To initiate a transfer, first load the globus module and retrieve a certificate from the XSEDE proxy server. You will need to enter your XSEDE username and password.
$ module load globus $ myproxy-logon -T -l <XSEDE Portal username> Enter MyProxy pass phrase: A credential has been received for user <user> in /tmp/x509up_uXXXXX. Trust roots have been installed in /home/<user>/.globus/certificates/
To transfer data to Trestles:
Once you have this certificate, you can use it multiple times to initiate transfers.
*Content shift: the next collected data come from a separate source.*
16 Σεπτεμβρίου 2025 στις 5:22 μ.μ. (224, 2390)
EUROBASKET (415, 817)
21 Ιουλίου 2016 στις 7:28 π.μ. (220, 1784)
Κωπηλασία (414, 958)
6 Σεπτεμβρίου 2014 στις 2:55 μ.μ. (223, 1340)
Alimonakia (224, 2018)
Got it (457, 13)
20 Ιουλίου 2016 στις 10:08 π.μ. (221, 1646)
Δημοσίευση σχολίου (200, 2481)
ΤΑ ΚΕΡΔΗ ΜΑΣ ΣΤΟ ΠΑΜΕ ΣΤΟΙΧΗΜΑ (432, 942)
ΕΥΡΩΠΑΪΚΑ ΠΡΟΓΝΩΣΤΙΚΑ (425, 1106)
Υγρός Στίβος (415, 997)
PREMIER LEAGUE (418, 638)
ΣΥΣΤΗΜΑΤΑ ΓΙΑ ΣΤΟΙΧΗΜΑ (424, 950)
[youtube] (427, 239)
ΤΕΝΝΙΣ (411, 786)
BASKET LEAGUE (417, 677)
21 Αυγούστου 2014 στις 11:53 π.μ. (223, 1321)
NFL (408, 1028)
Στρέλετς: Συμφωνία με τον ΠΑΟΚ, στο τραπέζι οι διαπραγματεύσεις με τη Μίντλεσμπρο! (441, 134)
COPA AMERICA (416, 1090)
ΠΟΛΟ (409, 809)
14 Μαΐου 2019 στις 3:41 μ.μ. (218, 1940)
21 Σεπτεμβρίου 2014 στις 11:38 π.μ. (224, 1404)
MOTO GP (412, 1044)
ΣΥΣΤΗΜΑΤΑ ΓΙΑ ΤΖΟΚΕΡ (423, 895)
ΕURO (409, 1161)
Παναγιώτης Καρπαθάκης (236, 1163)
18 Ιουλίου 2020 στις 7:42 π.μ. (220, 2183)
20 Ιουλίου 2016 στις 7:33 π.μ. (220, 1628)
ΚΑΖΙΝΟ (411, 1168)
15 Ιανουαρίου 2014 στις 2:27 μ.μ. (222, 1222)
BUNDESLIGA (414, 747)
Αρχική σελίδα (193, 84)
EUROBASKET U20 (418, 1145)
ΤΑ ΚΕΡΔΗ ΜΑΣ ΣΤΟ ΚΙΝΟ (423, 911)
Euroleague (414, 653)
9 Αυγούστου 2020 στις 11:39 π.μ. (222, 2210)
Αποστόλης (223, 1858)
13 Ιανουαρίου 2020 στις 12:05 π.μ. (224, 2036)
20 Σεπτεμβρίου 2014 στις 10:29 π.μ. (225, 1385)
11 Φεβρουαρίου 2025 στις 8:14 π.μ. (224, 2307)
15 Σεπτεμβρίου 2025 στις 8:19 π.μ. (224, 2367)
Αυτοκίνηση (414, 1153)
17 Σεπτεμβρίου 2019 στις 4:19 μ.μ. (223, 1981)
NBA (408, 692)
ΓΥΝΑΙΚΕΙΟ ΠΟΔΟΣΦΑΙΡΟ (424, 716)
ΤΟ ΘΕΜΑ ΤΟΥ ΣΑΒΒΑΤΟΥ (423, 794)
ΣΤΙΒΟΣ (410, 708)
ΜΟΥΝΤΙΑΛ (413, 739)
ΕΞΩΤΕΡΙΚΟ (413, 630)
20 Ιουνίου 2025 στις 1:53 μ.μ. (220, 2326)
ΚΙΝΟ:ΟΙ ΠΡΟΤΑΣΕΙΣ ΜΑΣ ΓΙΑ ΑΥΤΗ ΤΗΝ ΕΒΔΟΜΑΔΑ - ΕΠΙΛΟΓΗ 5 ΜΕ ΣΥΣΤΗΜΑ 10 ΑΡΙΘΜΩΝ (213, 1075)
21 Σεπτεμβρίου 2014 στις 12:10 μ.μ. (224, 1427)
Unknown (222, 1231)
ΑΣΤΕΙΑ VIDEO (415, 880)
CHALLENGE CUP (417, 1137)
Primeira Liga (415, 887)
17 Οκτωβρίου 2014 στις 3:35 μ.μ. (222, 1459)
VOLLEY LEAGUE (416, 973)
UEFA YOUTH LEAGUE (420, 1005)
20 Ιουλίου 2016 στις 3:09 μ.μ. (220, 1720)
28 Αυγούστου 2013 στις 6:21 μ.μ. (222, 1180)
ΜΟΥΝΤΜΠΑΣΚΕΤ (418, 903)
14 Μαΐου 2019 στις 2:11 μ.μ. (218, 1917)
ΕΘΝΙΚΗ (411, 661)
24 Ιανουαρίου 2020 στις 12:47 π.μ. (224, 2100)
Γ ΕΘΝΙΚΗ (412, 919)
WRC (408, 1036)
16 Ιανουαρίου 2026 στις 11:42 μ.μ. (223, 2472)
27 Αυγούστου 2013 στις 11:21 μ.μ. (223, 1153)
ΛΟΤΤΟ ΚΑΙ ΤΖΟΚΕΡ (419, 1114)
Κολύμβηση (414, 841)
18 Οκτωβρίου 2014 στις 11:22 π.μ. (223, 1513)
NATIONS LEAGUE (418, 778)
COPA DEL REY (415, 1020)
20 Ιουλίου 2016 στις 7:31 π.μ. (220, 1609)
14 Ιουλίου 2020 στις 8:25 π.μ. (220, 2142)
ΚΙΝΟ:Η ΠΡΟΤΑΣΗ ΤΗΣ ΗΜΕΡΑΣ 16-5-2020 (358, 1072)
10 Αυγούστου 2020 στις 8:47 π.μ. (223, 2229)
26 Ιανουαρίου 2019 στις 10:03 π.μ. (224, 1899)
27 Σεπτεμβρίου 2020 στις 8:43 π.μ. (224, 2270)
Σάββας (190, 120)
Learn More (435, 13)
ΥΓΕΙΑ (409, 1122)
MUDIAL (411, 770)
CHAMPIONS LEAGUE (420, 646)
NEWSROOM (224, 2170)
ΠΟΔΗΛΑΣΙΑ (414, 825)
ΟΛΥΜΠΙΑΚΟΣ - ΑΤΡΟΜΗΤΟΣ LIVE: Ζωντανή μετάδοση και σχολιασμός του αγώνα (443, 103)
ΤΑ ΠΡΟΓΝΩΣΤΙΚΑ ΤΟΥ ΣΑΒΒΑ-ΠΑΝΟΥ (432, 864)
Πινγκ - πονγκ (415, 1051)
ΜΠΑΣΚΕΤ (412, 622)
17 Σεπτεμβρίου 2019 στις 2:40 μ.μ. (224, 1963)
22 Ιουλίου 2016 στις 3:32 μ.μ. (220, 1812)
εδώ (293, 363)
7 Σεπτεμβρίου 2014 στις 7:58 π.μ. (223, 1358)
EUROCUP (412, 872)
The general syntax for the globus-url-copy command is:
globus-url-copy -cd -p 8 -stripe -vb <source file> <destination>
For example, to transfer a file called mydata.tar.gz from Stampede at TACC to your projects space on Trestles:
globus-url-copy -cd -p 8 -stripe -vb gsiftp://gridftp.stampede.tacc.utexas.edu/work/02255/<user>/mydata.tar.gz gsiftp://trestles-dm.sdsc.edu/oasis/projects/nsf/<allocation>/<user>/
where the options
- -cd: create destination directory if needed
- -p 8: specify the number of parallel data connections to 8
- -stripe: enable striping
- -vb: during the transfer, display the number of bytes transferred and the transfer rate
- gsiftp://gridftp.stampede.tacc.utexas.edu/work/02255/mydata.tar.gz: the source file (or directory if you specify -r) to be transferred to Trestles
- gsiftp://trestles-dm.sdsc.edu/oasis/projects/nsf/: the destination file or directory on Trestles
More information on using globus-url-copy can be found at www.globus.org.